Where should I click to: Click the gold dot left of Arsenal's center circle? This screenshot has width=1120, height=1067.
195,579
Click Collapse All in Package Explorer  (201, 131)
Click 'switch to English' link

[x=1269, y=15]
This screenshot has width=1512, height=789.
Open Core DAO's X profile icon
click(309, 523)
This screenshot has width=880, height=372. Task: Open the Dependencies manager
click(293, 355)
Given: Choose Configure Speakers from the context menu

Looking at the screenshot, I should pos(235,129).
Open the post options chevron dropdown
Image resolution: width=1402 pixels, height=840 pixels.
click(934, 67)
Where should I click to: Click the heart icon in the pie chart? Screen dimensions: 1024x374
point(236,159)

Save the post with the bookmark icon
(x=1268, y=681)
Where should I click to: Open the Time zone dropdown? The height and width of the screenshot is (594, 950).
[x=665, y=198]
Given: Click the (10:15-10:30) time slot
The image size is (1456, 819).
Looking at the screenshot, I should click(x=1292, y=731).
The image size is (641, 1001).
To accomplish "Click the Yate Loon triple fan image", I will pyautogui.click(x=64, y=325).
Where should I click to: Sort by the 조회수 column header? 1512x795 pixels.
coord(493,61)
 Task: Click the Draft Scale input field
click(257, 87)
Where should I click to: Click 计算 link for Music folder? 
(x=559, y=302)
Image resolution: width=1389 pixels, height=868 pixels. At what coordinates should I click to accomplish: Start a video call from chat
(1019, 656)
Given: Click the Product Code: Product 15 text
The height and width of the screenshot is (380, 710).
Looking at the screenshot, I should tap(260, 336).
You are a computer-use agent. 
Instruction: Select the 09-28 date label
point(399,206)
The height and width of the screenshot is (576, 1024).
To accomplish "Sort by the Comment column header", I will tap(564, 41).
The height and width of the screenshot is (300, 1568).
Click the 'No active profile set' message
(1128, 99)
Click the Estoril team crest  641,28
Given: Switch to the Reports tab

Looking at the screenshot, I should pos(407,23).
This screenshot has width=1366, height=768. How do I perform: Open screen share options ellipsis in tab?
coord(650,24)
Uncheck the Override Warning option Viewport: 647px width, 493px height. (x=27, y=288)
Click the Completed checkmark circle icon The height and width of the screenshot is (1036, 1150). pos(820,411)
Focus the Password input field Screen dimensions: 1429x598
------------------------------------------------
• **PROBLEM**
Set down the whole of the material again, exactly.

• **THE COMPLETED TASK**
Where should I click to: Click the gold dot left of Arsenal's center circle? This screenshot has width=1120, height=1067.
195,579
Click Collapse All in Package Explorer  (201, 131)
Click 'switch to English' link

[x=1269, y=15]
This screenshot has width=1512, height=789.
Open Core DAO's X profile icon
click(309, 523)
This screenshot has width=880, height=372. Task: Open the Dependencies manager
click(293, 355)
Given: Choose Configure Speakers from the context menu

Looking at the screenshot, I should pos(235,129).
Open the post options chevron dropdown
Image resolution: width=1402 pixels, height=840 pixels.
click(934, 67)
Where should I click to: Click the heart icon in the pie chart? Screen dimensions: 1024x374
point(236,159)

Save the post with the bookmark icon
(x=1268, y=681)
Where should I click to: Open the Time zone dropdown? The height and width of the screenshot is (594, 950).
[x=665, y=198]
Given: Click the (10:15-10:30) time slot
The image size is (1456, 819).
Looking at the screenshot, I should click(x=1292, y=731).
The image size is (641, 1001).
To accomplish "Click the Yate Loon triple fan image", I will pyautogui.click(x=64, y=325).
Where should I click to: Sort by the 조회수 column header? 1512x795 pixels.
coord(493,61)
 Task: Click the Draft Scale input field
click(257, 87)
Where should I click to: Click 计算 link for Music folder? 
(x=559, y=302)
Image resolution: width=1389 pixels, height=868 pixels. At what coordinates should I click to accomplish: Start a video call from chat
(1019, 656)
Given: Click the Product Code: Product 15 text
The height and width of the screenshot is (380, 710).
Looking at the screenshot, I should tap(260, 336).
You are a computer-use agent. 
Instruction: Select the 09-28 date label
point(399,206)
The height and width of the screenshot is (576, 1024).
To accomplish "Sort by the Comment column header", I will tap(564, 41).
The height and width of the screenshot is (300, 1568).
Click the 'No active profile set' message
(1128, 99)
Click the Estoril team crest  641,28
Given: Switch to the Reports tab

Looking at the screenshot, I should pos(407,23).
This screenshot has width=1366, height=768. How do I perform: Open screen share options ellipsis in tab?
coord(650,24)
Uncheck the Override Warning option Viewport: 647px width, 493px height. (x=27, y=288)
Click the Completed checkmark circle icon The height and width of the screenshot is (1036, 1150). pos(820,411)
Focus the Password input field Screen dimensions: 1429x598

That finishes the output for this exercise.